重金属污染问题严重，我国儿童铅镉每周实际摄入量超过每周推荐摄入量的比例分别是30%和14%；铅镉均可损害神经干细胞增殖、分化和迁移的功能，与儿童智力发育损伤有关；LncRNA Pnky在大脑中特异性表达，可调控神经干细胞向神经元或胶质细胞分化。尚缺乏铅镉复合暴露与Pnky表达因果关联证据。据此我们依托上海优生儿童队列提出假说：铅镉复合暴露影响Pnky表达，由此Pnky调控神经干细胞发育的功能受损，对儿童神经发育产生影响。本课题依托上海优生队列，拟采用析因设计探讨宫内铅镉复合暴露对幼儿神经认知发育的影响；运用LncRNA测序结合生物信息学分析技术解释Pnky在胎盘中表达差异以及在铅镉复合暴露与神经认知发育关联中的作用。动物模型验证Pnky在铅镉复合暴露和神经干细胞发育损伤关联中的作用。本研究将以Pnky为新视点探讨铅镉复合暴露影响神经干细胞发育损伤机制，为其健康风险评估及其防控提供理论指导。

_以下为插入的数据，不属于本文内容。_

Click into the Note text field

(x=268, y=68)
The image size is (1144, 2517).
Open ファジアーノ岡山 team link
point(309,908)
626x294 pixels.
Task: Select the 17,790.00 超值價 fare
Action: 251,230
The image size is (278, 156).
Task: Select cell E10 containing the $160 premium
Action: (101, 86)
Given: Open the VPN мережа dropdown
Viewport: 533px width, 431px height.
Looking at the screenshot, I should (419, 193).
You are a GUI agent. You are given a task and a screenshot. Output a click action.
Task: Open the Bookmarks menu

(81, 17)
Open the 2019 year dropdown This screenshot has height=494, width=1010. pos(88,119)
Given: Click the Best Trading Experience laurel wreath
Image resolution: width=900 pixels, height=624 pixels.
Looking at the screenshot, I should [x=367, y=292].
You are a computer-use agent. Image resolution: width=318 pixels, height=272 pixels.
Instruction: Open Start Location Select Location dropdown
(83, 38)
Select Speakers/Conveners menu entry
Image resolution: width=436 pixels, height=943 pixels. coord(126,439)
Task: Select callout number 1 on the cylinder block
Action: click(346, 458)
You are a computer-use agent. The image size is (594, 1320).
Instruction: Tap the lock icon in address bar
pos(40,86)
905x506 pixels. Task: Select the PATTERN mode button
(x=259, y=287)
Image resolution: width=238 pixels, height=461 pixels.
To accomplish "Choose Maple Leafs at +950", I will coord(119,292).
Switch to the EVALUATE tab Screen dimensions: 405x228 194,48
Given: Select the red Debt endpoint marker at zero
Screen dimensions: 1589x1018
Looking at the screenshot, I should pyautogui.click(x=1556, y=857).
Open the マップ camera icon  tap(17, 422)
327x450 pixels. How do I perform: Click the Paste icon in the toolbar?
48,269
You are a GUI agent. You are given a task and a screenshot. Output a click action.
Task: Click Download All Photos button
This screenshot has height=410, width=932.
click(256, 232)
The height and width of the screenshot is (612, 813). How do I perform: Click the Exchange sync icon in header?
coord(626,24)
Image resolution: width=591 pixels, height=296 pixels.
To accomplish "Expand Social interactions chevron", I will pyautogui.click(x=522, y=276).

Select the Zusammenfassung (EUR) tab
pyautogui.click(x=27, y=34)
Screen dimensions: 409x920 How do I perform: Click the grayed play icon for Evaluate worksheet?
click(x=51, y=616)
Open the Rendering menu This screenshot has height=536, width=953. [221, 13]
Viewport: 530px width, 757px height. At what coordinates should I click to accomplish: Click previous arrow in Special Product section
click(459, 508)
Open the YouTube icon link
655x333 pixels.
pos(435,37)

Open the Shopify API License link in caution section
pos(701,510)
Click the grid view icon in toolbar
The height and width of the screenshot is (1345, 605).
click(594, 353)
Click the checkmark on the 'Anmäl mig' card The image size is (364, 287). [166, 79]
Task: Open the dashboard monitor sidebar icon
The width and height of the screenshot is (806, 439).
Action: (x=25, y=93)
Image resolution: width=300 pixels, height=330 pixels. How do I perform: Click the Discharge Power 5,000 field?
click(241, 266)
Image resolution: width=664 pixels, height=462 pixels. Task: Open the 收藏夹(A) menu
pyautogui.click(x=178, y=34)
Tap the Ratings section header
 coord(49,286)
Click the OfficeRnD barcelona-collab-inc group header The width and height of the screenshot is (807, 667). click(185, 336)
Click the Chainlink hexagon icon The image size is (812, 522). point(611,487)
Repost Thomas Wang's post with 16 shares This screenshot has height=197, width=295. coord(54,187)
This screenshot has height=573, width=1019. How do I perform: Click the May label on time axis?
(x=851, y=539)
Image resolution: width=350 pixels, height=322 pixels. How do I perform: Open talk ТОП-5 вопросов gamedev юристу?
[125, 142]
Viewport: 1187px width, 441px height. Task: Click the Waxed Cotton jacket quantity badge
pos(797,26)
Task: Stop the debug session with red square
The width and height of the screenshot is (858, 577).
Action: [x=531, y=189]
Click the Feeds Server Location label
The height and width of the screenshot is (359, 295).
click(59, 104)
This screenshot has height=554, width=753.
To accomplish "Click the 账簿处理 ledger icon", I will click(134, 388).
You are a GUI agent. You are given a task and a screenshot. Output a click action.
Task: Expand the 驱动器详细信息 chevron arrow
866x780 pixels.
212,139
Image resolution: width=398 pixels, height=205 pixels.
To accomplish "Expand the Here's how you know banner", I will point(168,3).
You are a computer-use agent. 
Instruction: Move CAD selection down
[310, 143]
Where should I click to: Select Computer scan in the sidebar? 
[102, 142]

Heavy metal pollution is severe in China. Actual weekly intake of lead and cadmium among children aged 2-7 years in China are 30% and 14% higher than their provisional tolerable weekly intakes. Lead and cadmium exposure can affect the production, differentiation, and migration of neural stem cells (NSCs), and is associated with intellectual impairment in children. Pnky, a neural-specific long noncoding RNA (LncRNA) expressed in the brain, regulates the neural differentiation of NSCs into downstream lineages. However, evidence is lacking on the potential effects of co-exposure to lead and cadmium on Pnky expression. Based on the Shanghai Birth Cohort, we utilize a factorial experiment design to investigate the effects of prenatal co-exposure to lead and cadmium on the neurocognitive development in children. LncRNA sequencing along with bioinformatics analytic techniques will be used to explain the differential expression profiles of Pnky in placenta as well as its potential roles in the association between co-exposure to lead and cadmium and neurocognitive development. Animal model will be used to validate the roles of Pnky expression in lead and cadmium co-exposure induced NSC development defects. Our study will explore the new prospective mechanism of Pnky in lead and cadmium co-exposure related neurocognitive impairment in children, contributing theoretical guidance to health risk assessment and mitigation.